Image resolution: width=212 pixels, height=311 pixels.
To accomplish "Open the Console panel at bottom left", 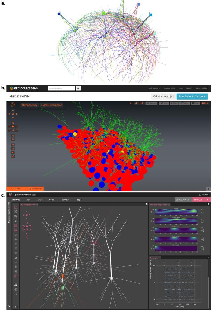I will (x=15, y=189).
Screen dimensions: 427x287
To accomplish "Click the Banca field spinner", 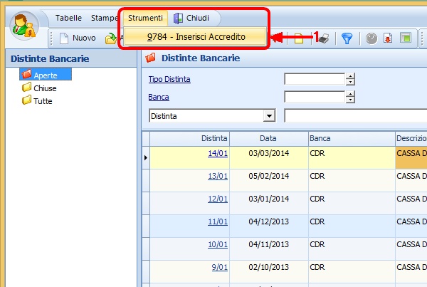I will click(349, 97).
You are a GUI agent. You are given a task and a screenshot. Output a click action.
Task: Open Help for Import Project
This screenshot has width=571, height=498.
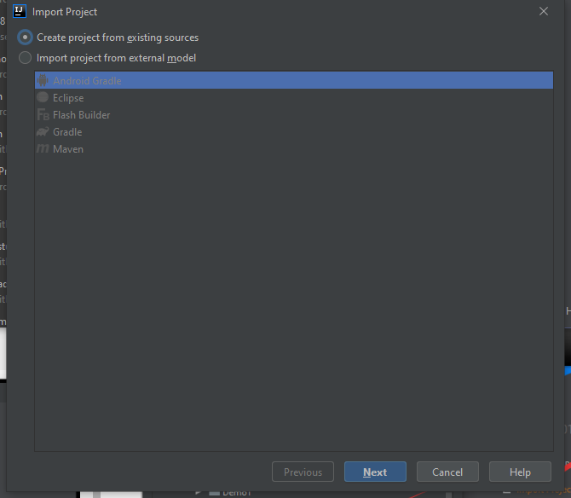pyautogui.click(x=520, y=472)
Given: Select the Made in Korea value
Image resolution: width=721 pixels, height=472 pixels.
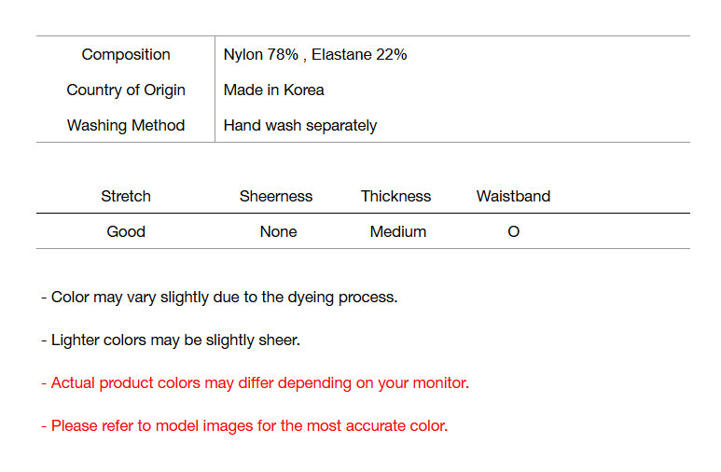Looking at the screenshot, I should 274,90.
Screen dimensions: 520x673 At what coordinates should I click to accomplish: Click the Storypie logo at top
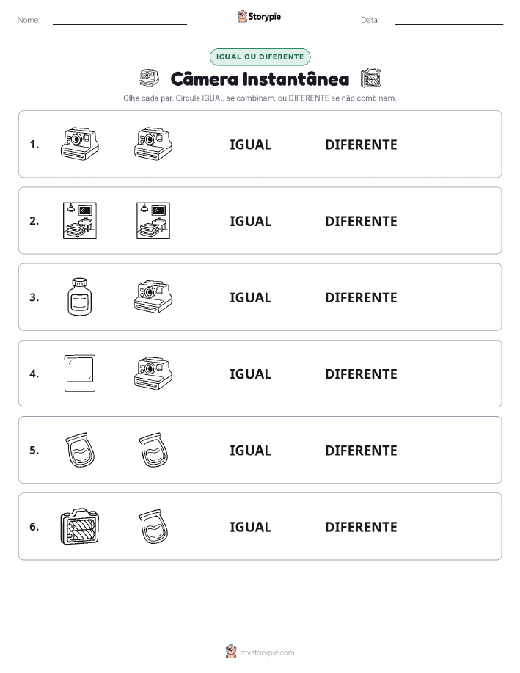259,17
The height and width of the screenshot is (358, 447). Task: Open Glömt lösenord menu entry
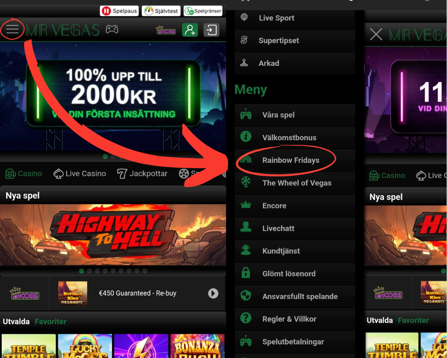point(288,274)
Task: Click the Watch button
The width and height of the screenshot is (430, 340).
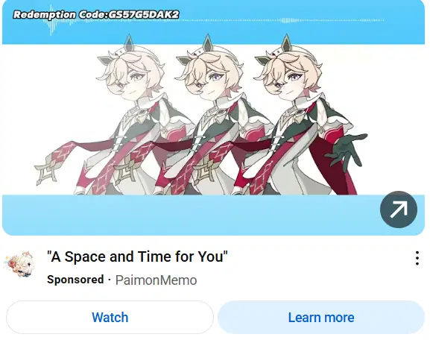Action: 110,317
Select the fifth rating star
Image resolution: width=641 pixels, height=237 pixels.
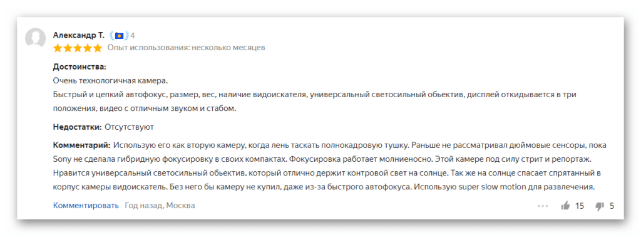[97, 48]
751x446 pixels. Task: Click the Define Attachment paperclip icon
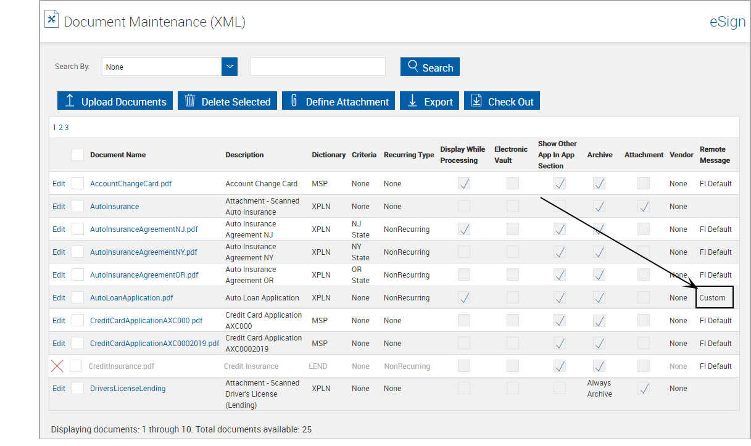293,100
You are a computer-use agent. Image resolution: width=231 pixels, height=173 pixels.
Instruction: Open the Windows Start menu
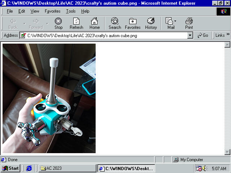tap(10, 168)
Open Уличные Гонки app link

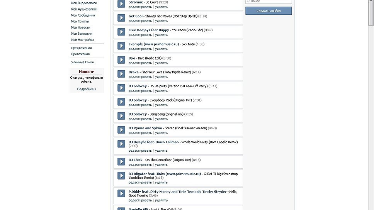pyautogui.click(x=82, y=62)
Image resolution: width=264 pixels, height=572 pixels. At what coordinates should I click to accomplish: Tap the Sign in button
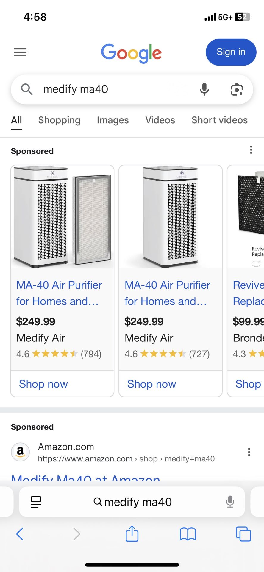tap(231, 52)
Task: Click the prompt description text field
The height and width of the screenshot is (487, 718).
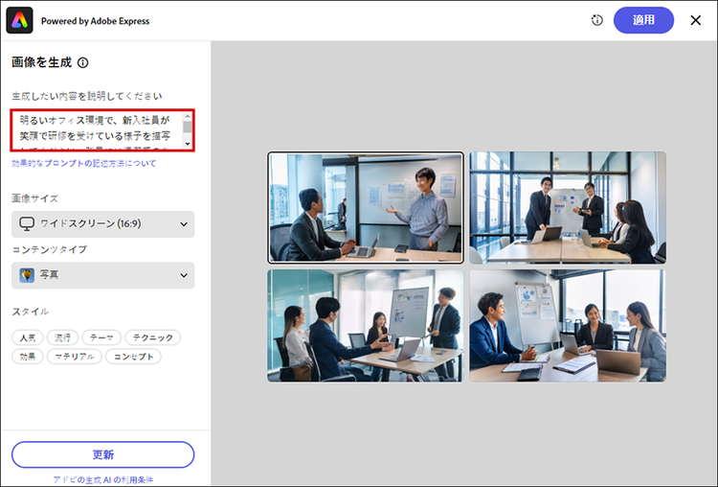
□ □ □
**ABOUT THIS TASK:**
Determine the number of lines in the data that include the word "Select", and provide that number without comment.

**REPLY:**
2